### [Work item]
From the entries below, determine the number of lines that contain "axis". Give that number by itself.

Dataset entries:
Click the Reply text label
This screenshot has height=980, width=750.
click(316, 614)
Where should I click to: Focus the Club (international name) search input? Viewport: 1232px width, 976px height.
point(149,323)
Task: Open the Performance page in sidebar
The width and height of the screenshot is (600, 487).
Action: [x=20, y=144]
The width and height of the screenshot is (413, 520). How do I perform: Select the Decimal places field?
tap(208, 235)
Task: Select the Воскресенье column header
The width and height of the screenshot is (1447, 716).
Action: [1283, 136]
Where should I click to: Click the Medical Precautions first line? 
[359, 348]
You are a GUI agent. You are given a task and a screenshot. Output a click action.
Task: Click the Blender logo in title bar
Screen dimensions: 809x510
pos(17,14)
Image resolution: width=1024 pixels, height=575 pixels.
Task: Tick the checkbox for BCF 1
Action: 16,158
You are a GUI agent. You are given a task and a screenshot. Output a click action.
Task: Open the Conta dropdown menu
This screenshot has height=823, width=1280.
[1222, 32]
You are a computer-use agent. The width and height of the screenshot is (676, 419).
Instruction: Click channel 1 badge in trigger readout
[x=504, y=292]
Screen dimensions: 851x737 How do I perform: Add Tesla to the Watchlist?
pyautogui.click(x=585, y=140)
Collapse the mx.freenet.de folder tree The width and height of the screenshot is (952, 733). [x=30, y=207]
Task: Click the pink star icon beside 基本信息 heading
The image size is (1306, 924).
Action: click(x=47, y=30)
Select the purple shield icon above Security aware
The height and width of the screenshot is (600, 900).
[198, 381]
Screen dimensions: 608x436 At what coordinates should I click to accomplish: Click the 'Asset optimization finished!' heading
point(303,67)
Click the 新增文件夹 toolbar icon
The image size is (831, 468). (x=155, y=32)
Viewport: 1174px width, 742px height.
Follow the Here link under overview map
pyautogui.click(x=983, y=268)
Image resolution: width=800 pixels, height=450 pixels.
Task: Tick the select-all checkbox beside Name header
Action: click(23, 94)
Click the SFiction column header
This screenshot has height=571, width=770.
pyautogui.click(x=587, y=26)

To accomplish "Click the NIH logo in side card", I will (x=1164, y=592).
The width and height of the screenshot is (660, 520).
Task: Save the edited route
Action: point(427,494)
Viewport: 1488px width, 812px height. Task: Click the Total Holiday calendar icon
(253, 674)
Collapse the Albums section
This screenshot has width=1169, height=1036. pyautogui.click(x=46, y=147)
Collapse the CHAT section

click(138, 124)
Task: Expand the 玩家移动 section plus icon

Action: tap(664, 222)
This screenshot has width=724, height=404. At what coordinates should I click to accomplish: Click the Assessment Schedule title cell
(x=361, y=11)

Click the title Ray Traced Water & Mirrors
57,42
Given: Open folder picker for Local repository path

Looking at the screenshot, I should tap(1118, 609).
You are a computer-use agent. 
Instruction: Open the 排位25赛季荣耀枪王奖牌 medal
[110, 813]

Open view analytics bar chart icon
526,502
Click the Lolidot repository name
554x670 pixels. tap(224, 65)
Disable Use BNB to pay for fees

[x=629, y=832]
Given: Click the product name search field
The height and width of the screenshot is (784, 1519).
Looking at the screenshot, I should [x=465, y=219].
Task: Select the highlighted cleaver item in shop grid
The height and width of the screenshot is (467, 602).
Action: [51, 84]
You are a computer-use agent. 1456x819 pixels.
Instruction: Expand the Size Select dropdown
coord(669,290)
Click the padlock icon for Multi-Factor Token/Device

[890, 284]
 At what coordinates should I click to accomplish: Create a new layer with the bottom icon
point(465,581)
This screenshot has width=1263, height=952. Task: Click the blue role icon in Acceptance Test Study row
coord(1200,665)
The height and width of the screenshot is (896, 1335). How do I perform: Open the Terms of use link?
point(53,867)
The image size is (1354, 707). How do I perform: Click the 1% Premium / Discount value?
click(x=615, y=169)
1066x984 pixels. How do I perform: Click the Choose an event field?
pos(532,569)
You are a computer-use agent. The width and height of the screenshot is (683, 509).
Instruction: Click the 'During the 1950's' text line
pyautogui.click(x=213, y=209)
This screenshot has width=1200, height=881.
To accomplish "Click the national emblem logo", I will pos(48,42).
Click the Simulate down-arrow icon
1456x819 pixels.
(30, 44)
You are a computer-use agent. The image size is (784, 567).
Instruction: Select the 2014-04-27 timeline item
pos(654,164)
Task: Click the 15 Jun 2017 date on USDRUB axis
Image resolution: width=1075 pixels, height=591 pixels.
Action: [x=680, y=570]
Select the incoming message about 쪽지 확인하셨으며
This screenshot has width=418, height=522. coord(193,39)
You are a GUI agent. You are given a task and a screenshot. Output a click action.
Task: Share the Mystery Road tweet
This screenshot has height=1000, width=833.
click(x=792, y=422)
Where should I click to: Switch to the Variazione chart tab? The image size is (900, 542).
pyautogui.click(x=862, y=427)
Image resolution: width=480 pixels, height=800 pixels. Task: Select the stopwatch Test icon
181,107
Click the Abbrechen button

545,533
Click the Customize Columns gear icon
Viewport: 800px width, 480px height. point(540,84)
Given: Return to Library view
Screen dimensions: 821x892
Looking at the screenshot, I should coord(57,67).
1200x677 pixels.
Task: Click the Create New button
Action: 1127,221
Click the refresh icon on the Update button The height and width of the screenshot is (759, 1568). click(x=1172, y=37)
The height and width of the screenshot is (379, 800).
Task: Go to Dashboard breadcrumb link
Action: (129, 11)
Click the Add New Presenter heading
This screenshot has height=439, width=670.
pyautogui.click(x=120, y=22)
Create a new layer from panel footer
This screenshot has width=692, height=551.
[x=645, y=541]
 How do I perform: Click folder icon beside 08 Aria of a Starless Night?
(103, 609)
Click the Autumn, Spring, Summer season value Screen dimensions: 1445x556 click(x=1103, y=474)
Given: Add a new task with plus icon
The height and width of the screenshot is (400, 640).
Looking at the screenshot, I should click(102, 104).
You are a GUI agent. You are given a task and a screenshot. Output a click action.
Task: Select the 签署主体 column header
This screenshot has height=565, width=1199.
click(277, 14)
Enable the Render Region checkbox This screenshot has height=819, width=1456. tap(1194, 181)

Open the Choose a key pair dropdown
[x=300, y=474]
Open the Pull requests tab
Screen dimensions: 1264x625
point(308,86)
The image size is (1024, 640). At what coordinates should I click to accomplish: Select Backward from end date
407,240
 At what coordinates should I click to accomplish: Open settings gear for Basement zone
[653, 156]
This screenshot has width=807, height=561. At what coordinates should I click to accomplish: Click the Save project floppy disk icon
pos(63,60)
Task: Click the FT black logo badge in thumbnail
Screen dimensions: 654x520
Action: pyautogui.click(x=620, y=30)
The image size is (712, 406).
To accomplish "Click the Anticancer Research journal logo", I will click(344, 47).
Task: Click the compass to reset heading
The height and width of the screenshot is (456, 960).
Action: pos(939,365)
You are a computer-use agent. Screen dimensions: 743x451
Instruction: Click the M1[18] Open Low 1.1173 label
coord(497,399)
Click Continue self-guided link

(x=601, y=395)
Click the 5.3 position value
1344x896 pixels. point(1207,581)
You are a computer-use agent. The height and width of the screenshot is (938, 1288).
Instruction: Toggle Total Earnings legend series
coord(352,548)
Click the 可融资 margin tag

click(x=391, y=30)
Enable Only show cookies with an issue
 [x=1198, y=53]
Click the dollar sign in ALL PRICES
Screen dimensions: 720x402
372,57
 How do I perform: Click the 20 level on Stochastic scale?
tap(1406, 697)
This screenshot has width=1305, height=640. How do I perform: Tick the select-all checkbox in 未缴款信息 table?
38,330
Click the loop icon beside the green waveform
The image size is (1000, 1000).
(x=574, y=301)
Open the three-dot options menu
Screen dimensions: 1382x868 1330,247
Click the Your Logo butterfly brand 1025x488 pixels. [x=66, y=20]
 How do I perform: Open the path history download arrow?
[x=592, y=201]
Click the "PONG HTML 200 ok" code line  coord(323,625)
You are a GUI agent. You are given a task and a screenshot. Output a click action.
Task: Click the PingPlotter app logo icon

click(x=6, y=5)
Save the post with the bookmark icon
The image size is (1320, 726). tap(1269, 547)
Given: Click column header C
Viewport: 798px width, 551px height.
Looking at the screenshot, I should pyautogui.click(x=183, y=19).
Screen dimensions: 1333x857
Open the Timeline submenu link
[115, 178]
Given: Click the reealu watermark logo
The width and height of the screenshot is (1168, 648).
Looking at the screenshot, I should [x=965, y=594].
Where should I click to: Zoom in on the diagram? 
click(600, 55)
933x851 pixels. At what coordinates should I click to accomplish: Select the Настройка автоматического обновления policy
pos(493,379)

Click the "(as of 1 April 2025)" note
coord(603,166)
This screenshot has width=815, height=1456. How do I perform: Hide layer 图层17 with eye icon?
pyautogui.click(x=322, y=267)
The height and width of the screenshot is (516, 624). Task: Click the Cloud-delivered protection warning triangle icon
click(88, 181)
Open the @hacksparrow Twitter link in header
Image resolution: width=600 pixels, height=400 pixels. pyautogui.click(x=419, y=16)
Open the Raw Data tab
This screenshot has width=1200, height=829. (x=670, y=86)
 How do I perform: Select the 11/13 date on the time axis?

### [Solution to this problem]
2